1016 · Minimum Swaps To Make Sequences Increasing
Algorithms
Medium

Description
We have two integer sequences A and B of the same non-zero length.

We are allowed to swap elements A[i] and B[i]. Note that both elements are in the same index position in their respective sequences.

After some number of swaps, A and B are both strictly increasing. (A sequence is strictly increasing if and only if A[0] < A[1] < A[2] < … < A[A.length - 1].)

Given A and B, return the minimum number of swaps to make both sequences strictly increasing. It is guaranteed that the given input always makes it possible.

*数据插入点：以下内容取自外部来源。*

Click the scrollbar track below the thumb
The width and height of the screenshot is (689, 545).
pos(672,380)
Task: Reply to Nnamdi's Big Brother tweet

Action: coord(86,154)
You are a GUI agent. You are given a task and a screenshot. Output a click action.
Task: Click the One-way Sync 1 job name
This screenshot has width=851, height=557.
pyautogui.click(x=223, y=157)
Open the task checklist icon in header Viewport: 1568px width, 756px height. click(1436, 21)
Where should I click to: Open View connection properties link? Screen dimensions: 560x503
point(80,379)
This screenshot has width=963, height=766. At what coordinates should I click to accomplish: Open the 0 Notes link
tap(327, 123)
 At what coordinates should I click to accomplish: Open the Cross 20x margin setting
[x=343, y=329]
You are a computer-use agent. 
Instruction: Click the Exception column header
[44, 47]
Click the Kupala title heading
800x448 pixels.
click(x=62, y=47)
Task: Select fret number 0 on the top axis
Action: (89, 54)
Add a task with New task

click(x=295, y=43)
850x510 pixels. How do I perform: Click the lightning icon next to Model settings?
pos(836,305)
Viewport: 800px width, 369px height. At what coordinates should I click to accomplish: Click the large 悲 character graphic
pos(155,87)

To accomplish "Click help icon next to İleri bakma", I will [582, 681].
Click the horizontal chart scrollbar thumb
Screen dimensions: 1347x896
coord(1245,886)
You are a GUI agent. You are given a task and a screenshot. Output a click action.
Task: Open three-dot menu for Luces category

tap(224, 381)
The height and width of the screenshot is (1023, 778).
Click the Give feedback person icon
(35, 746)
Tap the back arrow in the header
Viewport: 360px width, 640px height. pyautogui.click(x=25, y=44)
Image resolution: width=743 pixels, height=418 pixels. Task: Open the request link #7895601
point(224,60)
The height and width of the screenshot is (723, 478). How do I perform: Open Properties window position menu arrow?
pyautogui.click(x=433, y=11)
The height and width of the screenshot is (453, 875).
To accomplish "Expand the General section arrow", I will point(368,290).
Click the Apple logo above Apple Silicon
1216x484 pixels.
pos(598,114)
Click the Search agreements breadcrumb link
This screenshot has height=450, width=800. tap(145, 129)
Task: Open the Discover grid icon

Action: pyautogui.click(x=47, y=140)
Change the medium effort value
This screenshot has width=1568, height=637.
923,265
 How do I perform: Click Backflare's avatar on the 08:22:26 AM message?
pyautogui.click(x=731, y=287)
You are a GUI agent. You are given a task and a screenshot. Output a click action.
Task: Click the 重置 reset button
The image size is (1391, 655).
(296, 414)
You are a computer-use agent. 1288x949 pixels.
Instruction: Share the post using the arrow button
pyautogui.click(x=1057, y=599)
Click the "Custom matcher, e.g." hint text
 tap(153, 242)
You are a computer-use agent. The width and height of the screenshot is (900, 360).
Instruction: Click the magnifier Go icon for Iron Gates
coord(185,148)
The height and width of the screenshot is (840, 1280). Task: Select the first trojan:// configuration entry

A, B are arrays with the same length, and that length will be in the range of [1, 1000].
A[i], B[i] are integer values in the range of [0, 2000].
Example
Example 1:

Input: A = [1,3,5,4], B = [1,2,3,7]
Output: 1
Explanation: Swap A[3] and B[3]. Then the sequences are:
A = [1,3,5,7] and B = [1,2,3,4],
which are both strictly increasing.
Example 2:

Input: A = [2,4,5,7,10], B = [1,3,4,5,9]
Output: 0

解法1：DP。
dp[i][0]: a, b前i个元素已经有序，且a[i],b[i]未交换
dp[i][1]: a, b前i个元素已经有序，且a[i],b[i]有交换
举例：a = [2, 5], b = [3, 4]
处理到i = 1时，
1）因为2<5, 3<4,
一种处理是什么都不用动，因为已经有序了。那么dp[i][0] = dp[i - 1][0];
还有一种处理时把2<->3，4<->5一起互换，这里不能只换一对，否则如果是a=[4,5]，b=[3,4]就不能保证单调性了。所以dp[i][1] = dp[i - 1][1] + 1;
2）因为2<4,3<5，那么我们把2<->3或4<->5只换一对也是可以的。换两对的情况在1)已经处理了。
dp[i][0] = min(dp[i][0], dp[i - 1][1]); //换前面一对，后面一对不动。
dp[i][1] = min(dp[i][1], dp[i - 1][0] + 1); //前面一对不动，换后面一对。
注意：1）2）两个都要处理，要用两个if，不能用if else。

class Solution {
public:
    /**
     * @param a: an array
     * @param b: an array
     * @return: the minimum number of swaps to make both sequences strictly increasing
     */
    int minSwap(vector<int> &a, vector<int> &b) {
        int m = a.size(), n = b.size();
        //dp[i][0]: a, b前i个元素已经有序，且a[i],b[i]未交换
        //dp[i][1]: a, b前i个元素已经有序，且a[i],b[i]有交换
        vector<vector<int>> dp(m, vector<int>(2, INT_MAX / 3));
        dp[0][0] = 0; //a, b第0个元素不用交换
        dp[0][1] = 1; //a, b第0个元素交换也无妨，反正都只有一个元素，算有序。
        for (int i = 1; i < m; i++) {
            if (a[i - 1] < a[i] && b[i - 1] < b[i]) {
                dp[i][0] = min(dp[i][0], dp[i - 1][0]); //这里写成dp[i][0] = dp[i - 1][0]; 也可以
                dp[i][1] = min(dp[i][1], dp[i - 1][1] + 1); //这里写成dp[i][1] = dp[i - 1][1] + 1;也可以
            }
            if (a[i - 1] < b[i] && b[i - 1] < a[i]) {
                dp[i][0] = min(dp[i][0], dp[i - 1][1]);
                dp[i][1] = min(dp[i][1], dp[i - 1][0] + 1);
            }
        }
        return min(dp[n - 1][0], dp[n - 1][1]);
    }
};